Il s'imagine qu'il passera sa vie avec elle, dans une grande maison au bord du lac, à l'écouter jouer, assis sur les marches de l'escalier. Je vois aussi la langueur d'un dimanche après-midi d'automne pluvieux, quand le monde alentour disparaît dans les nuages, et que rien ne survit dans cet air cotonneux et mouillé que les quelques notes échappées de la pièce à côté. Cette musique lente et qui semble ne jamais finir sera un avant-goût pâteux de l'éternité de l'âme, d'un paradis mou, engourdissant. Toute lutte abolie. Et combien il sera temps, alors, de penser à l'amour et à l'art, de rêver de Dieu, noyé dans l'instant, un verre de whisky à la main...

mardi 18 mai 2010

Vieilles lunes romaines

Sur deux lectures de ce week-end.
Il semble écrit que nous sommes désormais dans une phase "essentialiste" de la pensée humaine, quête d'identité, retour sur soi, "religion des droits de l'homme", par rapport à une période "existentialiste" qui a duré pendant des siècles. Autrefois, il suffisait de se conformer à une pratique, à une norme sociale, pour être assuré d'incarner "le bien": c'est ce que les existentialistes, par la notion du "choix", ont dénoncé... et détruit. En réalité, les existentialistes ont détruit l'existentialisme de la société, comme dans ce film de Fellini où le découvreur des fresques romaines détruit, en leur laissant une ouverture à l'air libre, les merveilles qu'il vient d'apercevoir.

Relevés de localisation des mots et des éléments
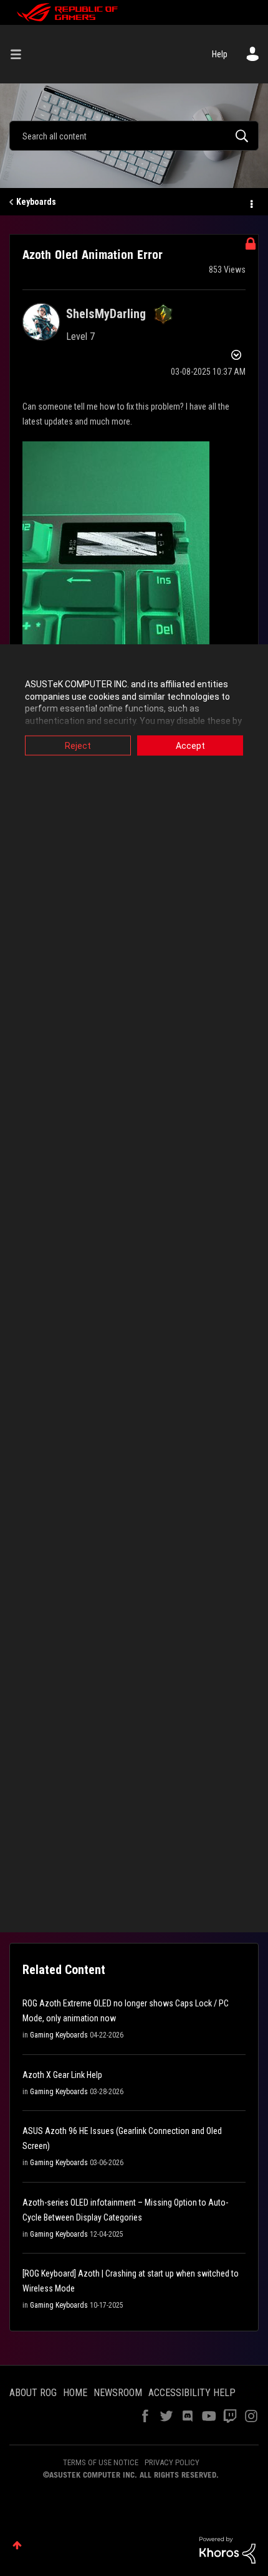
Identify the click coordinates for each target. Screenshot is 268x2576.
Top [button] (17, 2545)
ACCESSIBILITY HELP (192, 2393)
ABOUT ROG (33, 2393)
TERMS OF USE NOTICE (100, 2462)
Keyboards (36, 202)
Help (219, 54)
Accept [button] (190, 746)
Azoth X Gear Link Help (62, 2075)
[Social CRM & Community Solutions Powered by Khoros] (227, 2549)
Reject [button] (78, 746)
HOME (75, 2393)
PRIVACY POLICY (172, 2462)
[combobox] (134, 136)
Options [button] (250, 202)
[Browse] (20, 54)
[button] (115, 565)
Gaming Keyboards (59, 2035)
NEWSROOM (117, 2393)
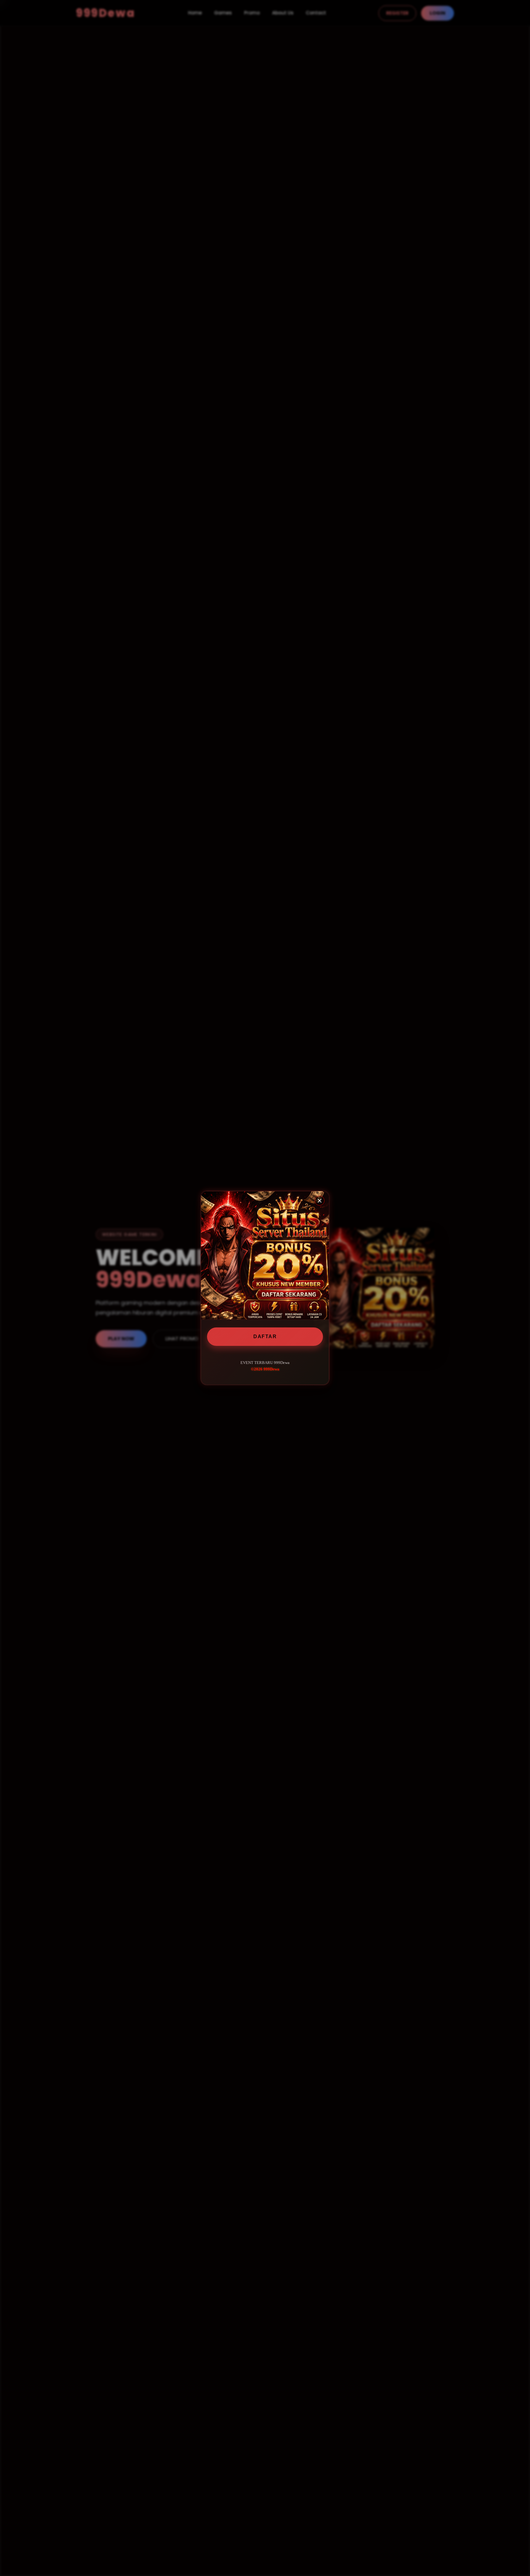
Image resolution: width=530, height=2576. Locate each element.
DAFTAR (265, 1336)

## CONSIGNE
Poursuivez le texte consacré à l'existentialisme et à l'essentialisme en écrivant ce qui vient après sa dernière phrase.

## CORRIGÉ
Pauvre religion catholique! S'il suffisait de se confesser pour être pardonné! Car cela était permis, et, à vrai dire, normal, dans les anciens temps existentialistes! Mais désormais toute faute est impardonnable, car c'est une faute contre l'essence, non contre l'existence - le seul lavement possible serait que l'individu lui-même ne la considère pas comme faute, la considère comme son essence: alors seulement, ayant été fidèle à lui-même, il peut se croire pardonné. Chaque être est son rédempteur (ou se croit tel), et, s'il n'est pas Dieu lui-même (même si certains l'imaginent ainsi), il est seul face à Dieu. Qu'allons-nous faire de nos papes et de nos prêtres? Même la religion musulmane, qui définit, si ce que l'on me dit est exact, un rapport direct, immédiat, à la divinité, me semble plus moderne, mieux adaptée au monde contemporain, que notre vieux catéchisme.
Un retour à l'Évangile (vieux refrain) est-il possible? Car le message du christ pourrait, par bien des aspects, s'inscrire dans la modernité. Mais non. En prêchant la soumission à Dieu et aux hommes, en recommandant de tout abandonner pour le suivre, Jésus "ne colle pas" avec l'essentialisme moderne. Il ne recommande pas l'épanouissement de soi, mais l'épanouissement de soi au sein de l'amour de Dieu et des hommes: il était trop en avance, sans doute.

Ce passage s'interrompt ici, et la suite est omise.